Tokyo also said the missile overflew its territory, with Prime Minister Shinzo Abe saying the government would take "full steps" to ensure the safety of the Japanese people.
The country's chief government spokesman, Yoshihide Suga, said the missile posed a "serious, grave security threat" to Japan.
The firing comes days after Pyongyang launched three short-range missiles in what analysts said was seen as a minimal provocation after the start of the Ulchi Freedom Guardian South Korean-US joint military exercise, which the North sees as rehearsals for invasion.
It says it needs nuclear weapons to protect itself.
But Tuesday's flight path represents a significant escalation by Pyongyang.

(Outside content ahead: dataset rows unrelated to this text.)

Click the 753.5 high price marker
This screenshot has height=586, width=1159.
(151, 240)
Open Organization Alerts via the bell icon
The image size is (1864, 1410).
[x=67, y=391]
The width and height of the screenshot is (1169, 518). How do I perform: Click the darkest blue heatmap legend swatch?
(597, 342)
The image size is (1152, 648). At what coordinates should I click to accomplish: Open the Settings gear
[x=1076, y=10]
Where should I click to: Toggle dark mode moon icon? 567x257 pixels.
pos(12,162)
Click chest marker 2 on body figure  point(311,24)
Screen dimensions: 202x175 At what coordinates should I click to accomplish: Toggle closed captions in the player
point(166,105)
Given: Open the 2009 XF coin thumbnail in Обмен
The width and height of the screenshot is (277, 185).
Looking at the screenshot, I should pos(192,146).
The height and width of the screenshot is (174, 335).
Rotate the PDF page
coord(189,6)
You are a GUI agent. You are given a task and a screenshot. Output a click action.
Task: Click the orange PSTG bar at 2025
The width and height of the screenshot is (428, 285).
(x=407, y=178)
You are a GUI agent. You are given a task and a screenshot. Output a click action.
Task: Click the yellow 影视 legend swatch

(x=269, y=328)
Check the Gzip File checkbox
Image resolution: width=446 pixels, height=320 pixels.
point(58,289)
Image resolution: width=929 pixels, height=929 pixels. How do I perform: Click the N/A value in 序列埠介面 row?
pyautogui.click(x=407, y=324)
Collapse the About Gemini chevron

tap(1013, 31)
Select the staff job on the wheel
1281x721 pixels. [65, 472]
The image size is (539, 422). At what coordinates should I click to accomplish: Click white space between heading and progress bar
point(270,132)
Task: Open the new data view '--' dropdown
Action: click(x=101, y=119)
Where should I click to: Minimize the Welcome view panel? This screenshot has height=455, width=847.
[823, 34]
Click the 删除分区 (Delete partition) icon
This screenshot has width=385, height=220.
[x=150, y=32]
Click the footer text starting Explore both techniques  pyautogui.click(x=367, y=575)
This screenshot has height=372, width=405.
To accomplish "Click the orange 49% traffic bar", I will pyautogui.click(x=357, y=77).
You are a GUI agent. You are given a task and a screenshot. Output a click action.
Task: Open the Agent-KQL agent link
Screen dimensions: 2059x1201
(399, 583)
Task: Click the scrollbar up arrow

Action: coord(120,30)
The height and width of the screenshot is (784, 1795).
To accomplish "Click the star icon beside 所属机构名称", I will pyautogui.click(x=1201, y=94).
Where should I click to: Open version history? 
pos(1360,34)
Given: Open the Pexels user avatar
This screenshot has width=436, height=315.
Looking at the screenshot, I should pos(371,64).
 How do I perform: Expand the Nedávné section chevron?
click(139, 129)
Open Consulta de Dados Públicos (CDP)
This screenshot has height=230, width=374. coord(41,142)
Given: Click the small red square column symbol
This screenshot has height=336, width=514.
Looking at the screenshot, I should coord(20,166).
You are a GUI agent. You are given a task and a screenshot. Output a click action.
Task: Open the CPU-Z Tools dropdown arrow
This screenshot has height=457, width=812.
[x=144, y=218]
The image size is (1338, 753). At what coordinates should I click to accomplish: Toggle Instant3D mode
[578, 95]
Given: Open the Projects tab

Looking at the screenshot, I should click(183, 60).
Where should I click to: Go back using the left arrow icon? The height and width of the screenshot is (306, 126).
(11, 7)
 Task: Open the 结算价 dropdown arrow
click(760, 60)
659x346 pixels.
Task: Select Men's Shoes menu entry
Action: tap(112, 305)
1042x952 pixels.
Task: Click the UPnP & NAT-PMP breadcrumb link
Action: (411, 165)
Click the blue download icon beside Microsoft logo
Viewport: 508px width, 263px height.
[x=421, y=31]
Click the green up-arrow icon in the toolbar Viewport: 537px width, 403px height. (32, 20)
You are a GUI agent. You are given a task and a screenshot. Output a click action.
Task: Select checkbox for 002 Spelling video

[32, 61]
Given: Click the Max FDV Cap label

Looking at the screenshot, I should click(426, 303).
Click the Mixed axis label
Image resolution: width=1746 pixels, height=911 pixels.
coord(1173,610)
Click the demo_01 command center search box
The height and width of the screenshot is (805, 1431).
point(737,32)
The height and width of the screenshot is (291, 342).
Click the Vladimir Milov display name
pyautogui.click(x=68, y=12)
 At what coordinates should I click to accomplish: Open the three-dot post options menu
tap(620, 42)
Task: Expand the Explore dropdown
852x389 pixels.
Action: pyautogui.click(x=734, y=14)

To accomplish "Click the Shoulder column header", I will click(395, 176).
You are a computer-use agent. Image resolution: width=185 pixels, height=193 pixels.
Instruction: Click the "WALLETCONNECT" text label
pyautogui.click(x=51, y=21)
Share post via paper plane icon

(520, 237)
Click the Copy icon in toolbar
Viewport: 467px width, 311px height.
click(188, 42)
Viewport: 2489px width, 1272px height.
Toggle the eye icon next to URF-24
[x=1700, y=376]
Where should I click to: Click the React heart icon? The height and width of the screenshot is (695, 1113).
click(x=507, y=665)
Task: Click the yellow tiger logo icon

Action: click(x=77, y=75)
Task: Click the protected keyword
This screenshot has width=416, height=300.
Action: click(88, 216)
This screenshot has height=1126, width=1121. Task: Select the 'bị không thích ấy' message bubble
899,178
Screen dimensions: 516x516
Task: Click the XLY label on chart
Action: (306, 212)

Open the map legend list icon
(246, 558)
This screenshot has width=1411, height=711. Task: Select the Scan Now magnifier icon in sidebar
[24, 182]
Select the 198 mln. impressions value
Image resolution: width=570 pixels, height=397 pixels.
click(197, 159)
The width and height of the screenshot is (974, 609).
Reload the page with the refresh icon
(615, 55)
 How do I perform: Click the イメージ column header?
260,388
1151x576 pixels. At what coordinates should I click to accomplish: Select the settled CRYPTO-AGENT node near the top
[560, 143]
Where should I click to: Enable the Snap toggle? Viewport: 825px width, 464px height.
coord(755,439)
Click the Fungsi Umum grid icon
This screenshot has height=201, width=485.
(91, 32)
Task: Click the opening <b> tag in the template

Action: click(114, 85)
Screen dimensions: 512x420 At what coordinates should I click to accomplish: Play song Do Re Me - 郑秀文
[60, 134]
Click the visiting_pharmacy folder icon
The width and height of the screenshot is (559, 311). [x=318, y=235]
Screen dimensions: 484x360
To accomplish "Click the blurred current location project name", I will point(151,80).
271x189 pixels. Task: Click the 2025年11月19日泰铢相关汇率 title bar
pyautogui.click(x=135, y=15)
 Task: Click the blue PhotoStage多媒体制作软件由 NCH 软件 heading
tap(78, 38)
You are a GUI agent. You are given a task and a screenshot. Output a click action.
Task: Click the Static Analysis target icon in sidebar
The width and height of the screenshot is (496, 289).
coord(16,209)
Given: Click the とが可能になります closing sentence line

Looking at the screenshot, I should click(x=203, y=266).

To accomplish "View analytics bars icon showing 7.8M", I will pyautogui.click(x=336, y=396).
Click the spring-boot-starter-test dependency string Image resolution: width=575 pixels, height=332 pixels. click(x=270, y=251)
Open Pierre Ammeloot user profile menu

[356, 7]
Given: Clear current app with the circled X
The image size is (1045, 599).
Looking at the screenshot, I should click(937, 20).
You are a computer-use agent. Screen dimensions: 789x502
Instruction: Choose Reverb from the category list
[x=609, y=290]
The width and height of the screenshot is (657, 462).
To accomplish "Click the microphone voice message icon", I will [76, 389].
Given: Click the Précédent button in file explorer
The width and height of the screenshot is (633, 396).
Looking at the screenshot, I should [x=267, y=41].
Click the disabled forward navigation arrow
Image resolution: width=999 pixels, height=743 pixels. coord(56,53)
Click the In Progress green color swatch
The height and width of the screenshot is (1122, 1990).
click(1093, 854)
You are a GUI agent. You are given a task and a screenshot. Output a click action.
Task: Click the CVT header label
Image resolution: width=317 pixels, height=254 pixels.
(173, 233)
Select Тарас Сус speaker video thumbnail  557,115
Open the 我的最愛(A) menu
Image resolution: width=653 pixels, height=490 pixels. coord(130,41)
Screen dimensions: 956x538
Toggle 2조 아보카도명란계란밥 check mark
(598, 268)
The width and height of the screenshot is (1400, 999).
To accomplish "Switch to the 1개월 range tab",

When it carried out its ICBM tests last month - which leader Kim Jong-Un described as a "gift" to "American bastards" - it fired them on lofted trajectories that avoided travelling over Japan.
But any launch towards Guam such flights would have to pass over the Asian island nation.
Japan has in the past vowed to shoot down North Korean missiles or rockets that threaten to hit its territory, and deployed its Patriot missile defence system in response to the Guam threat, reports and officials said, with an Aegis destroyer also stationed in the Sea of Japan (East Sea).
In 2009, a North Korean rocket passed over Japanese territory without incident, triggering Japan's immediate denouncement.
At the time North Korea said it was launching a telecommunications satellite, but Washington, Seoul and Tokyo believed Pyongyang was testing an ICBM.